Trix had longed for a new piano, but she did not know whether to be glad or sorry; the revulsion of feeling was too strong.

"And you didn't have your leg cut off, after all?" asked Jack.

"I don't understand," said Mrs. Lane in bewilderment.

"Trix thought you were having your leg cut off, and that was why you sent her away," explained Margery. "We've had an awful day."

"You poor, poor child!" cried her mother, taking Trix in her lap, in spite of her great length. "Why didn't you tell Mrs. Gresham?"

And for the first time in that hard day Trix burst out crying, though she explained that it was because she was so glad.

"To think that we've had such a dreadful day for nothing," said Jack, in profound disgust, as they left the house.

"Why, Jack Hildreth, I'm ashamed of you; one might think you were sorry that Mrs.
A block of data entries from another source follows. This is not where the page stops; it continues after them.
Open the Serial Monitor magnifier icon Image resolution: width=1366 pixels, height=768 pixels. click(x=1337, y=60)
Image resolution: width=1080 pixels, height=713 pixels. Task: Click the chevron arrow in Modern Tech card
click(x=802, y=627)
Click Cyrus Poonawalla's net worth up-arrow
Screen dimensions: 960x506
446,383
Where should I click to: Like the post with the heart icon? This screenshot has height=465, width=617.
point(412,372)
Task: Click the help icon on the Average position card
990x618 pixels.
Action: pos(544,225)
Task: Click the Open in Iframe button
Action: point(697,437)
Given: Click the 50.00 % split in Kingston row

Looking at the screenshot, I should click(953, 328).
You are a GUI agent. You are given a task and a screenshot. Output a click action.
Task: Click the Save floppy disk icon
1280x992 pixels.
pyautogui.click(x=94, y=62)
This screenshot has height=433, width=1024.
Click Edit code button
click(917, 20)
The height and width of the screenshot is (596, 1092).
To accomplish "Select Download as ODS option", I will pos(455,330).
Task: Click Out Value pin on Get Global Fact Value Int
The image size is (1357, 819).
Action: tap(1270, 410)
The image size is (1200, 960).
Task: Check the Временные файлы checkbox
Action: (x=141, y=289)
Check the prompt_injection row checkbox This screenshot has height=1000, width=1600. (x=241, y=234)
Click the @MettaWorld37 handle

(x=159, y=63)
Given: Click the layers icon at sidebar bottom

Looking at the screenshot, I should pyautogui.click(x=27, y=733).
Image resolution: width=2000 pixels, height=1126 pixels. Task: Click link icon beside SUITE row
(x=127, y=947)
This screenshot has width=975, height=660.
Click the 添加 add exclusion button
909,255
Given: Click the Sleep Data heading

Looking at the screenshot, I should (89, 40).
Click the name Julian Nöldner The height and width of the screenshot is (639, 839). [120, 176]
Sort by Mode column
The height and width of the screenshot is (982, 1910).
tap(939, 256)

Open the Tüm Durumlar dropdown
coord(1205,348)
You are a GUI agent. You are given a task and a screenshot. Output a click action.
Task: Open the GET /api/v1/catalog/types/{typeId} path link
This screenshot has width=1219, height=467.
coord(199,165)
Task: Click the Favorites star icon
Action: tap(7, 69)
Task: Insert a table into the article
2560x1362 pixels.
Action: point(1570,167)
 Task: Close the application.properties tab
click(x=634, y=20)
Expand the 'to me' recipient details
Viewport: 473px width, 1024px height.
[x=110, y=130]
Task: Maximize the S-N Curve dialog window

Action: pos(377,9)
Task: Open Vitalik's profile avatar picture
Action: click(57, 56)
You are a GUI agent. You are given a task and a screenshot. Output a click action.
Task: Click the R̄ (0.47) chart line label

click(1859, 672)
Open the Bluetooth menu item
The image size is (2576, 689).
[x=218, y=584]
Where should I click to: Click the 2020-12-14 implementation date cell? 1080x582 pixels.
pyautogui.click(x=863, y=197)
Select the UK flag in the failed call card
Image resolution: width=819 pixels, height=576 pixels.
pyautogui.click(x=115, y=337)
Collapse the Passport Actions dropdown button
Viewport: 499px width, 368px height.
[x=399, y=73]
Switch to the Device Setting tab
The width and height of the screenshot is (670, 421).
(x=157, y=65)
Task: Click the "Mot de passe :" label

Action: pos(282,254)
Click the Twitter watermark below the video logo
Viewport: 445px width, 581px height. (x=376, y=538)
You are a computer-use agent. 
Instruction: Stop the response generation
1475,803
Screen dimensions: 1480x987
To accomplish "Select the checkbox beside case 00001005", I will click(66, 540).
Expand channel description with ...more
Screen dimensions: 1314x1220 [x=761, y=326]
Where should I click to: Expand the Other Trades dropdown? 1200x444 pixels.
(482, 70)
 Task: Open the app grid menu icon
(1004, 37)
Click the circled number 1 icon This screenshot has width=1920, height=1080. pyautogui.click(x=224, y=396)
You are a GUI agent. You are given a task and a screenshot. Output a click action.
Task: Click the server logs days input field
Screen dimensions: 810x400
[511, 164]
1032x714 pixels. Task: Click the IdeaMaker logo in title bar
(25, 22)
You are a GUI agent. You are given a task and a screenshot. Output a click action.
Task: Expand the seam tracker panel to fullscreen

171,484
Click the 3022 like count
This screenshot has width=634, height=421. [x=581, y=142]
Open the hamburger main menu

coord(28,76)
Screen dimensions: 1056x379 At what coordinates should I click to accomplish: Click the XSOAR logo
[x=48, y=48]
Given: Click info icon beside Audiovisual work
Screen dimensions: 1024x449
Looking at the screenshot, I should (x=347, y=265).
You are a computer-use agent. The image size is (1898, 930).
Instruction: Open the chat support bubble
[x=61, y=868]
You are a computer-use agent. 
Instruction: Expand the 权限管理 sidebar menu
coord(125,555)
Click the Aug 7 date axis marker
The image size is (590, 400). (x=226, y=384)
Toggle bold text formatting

Lane wasn't a cripple," cried his cousin.

The children parted at their respective homes, and Margery went around by the orchard to look at the post-office, for throughout the troublous day she had not forgotten her anxiety as to Miss Isabel and the letter. She met Miss Isabel coming out of the gate as she went in. She was all in white, with a bunch of sweet peas at her belt; her face was glowing with color, her eyes shining. Margery did not stop to consider how strange it was to find her there now when she had ceased coming to the post-office; she only stood still in wondering amazement at the change in Miss Isabel since morning. Miss Isabel put her arms around her, and nearly kissed her breath away.